La main, la feuille, la gravure et le livre – à Luc Dietrich

Depuis de nombreuses années, relisant régulièrement « Emblèmes végétaux », je me dis que, décidément, j’aime ces textes poétiques ! Voilà une voix qui me parle, une façon de dire la nature en écho à la psyché humaine qui ne cesse de m’émouvoir ; quelque chose se produit à leur lecture que je ne peux pas analyser, l’étonnement d’un profond accord, d’une communauté de regards. Les textes de cet ensemble « Emblèmes végétaux » résonnent avec force et finesse face à mes gravures, on les dirait écrits pour elles… Voilà, spontanément, ce que j’ai ressenti de prime abord – ce qui fut le point de départ de ce livre, avec un vrai désir d’accompagner le regard pénétrant de Luc Dietrich.

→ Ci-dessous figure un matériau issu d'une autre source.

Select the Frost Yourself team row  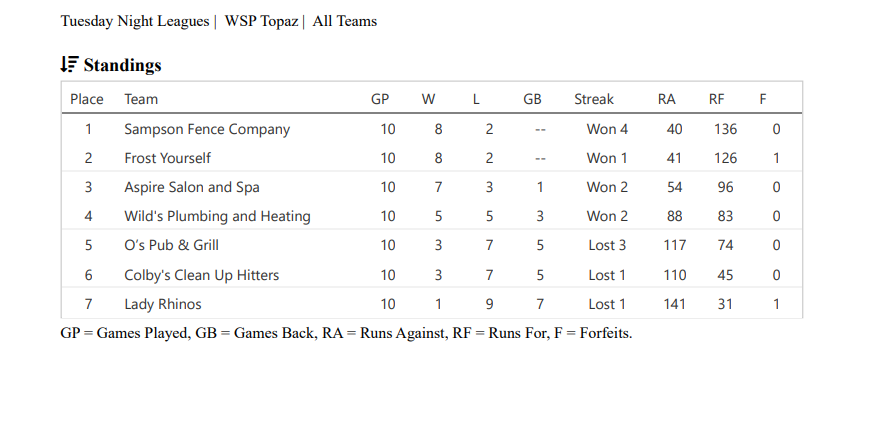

J’ai lu, relu, puis j’ai gravé, spécialement pour ces pages, ne voulant pas utiliser des gravures plus anciennes qui auraient pu leur correspondre. Sachant que Luc Dietrich avait écrit ces textes à partir de ses propres photos d’arbres, de feuillages, de nature, j’ai différé le besoin d’en prendre connaissance avant la réalisation de mes propres gravures. Car ce qui m’importait, c’était de rendre visible un écho personnel à ces poèmes, de donner à voir ce qu’ils gravaient en moi, l’empreinte qu’ils laissaient ouverte et le chemin de conscience que je pouvais ensuite établir entre ses mots et mes estampes.

Aujourd’hui, devant la photo faite par Luc Dietrich qui accompagne La main et la feuille, je comprends le lien qu’il a pu établir entre la morphologie des doigts d’une main et les diverses divisions du limbe de la feuille comme ici cette feuille – de figuier me semble-t-il (dont le terme scientifique est : à nervation palmée). Les doigts de la main, (de Dietrich ?), vus à contrejour derrière la transparence de la feuille, interrogent les correspondances entre vie humaine et vie végétale, dont celles qui ne sont pas seulement graphiques.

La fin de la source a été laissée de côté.